Morley suggests that Impressionist painting may be viewed as a form of ‘calligraphic “handwriting”’ (2003: 20) and certainly one of the results of the collision of writing and image has been that in the 20th and 21st centuries many works of visual art and poetry have drawn on one another for inspiration, and to create particular artistic effects. William Berg contends that ‘the intrusion of the visual into the verbal medium creates shocks, gaps, frozen moments in the reading process that highlight essential themes, properties, and problems of the medium’ (2007: 16). Olivier Berggruen, writing of Ed Ruscha’s work—remembering that some of Ruscha’s paintings depict words and phrases such as ‘Other’ or ‘If’ or ‘Excuse me, I didn’t mean to interrupt’—states that ‘Words become objects—and as objects, they are lifted from an environment in which all words compete for maximum impact, like road signs along the highway’ (2003: 103). This statement is to some extent true of many works of visual art from the late 19th century onwards: a famous early example being Apollinaire’s ‘Il Pleut’ from 1918 (1980: 100).

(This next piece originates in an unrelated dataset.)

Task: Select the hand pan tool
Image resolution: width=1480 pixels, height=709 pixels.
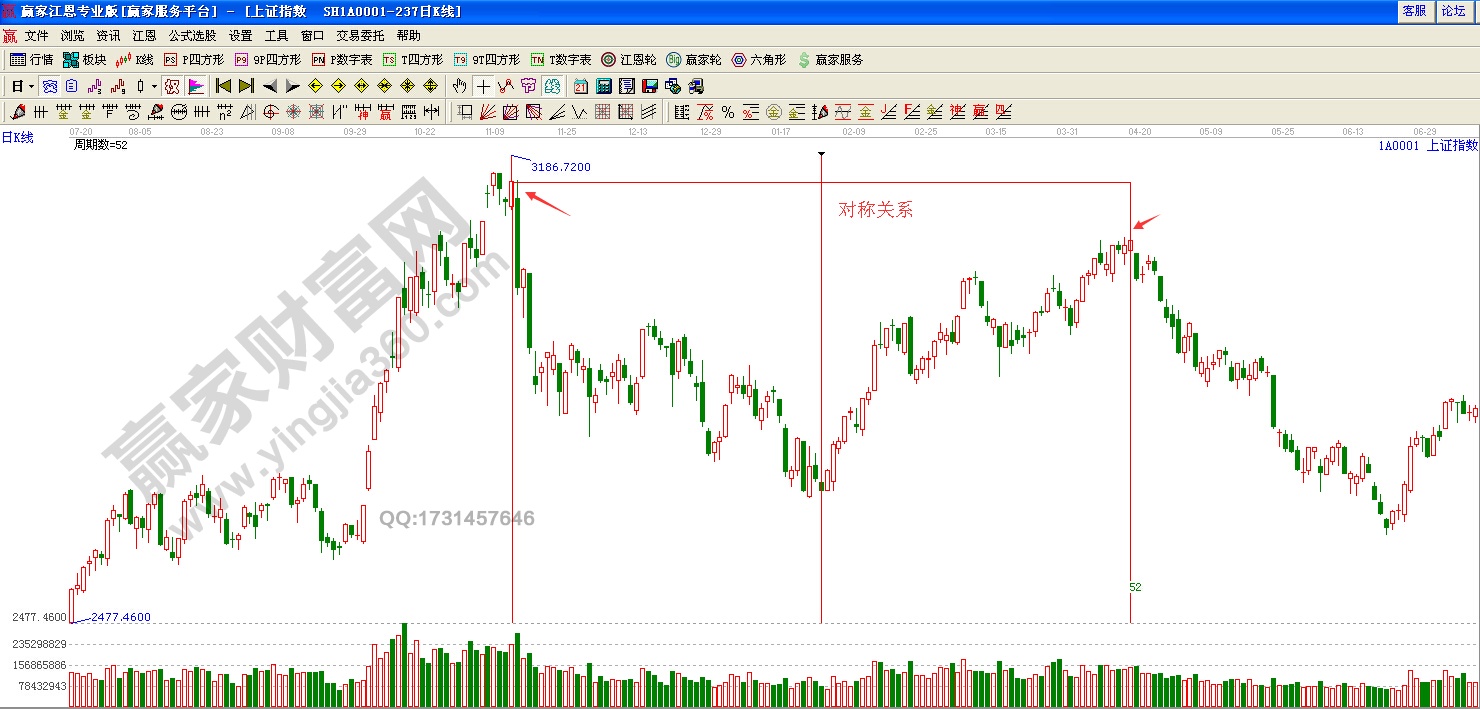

Because collaboration—willed, unwilled, unwitting or purposeful—is an intrinsic part of the deeply abutted, sometimes warping, occasionally fluid creative cultures in which we move, it is perhaps time to argue for art as a form of sociability. This may be an often tricky, even agonised sociability, but a sociability nonetheless; and it is a form of sociability that even the most reticent or antisocial among us cannot entirely avoid. As one model of collaborative labour it emphasises aspects of creativity that may otherwise go unremarked. For example, the American poet Robert Creeley has engaged in numerous collaborations with other artists—to the extent that in the New York Public Library ran an exhibition in 1999 entitled In Company: Robert Creeley’s Collaborations. Anne Midgette quotes Creeley as saying of these collaborations that the juxtapositioning of poetry and painting:
keeps shifting the emotional center … particularly working with someone like Clemente, with such affective particularizing imagery. Any person reading what I’ve written and seeing what he’s made is moving back and forth between two emotional fields. (1999: n. pag.)
One can easily find numerous examples of Creeley’s collaborative work on the web and of his many collaborations with visual artists, Richard Huntingdon states that:
by joining words to a painted or drawn image, poetry gains entry into the drama of how a very special kind of object is made. Allowed into the secret mechanics of art making—which can consist of the scantiest line laid down on a sheet of paper—the poem is enhanced as object … commentators have noted how Creeley’s poetry defies paraphrase, how it so thoroughly deprives itself of the things of the world that we are forced to visit and revisit the words as things. (1999: n.pag.)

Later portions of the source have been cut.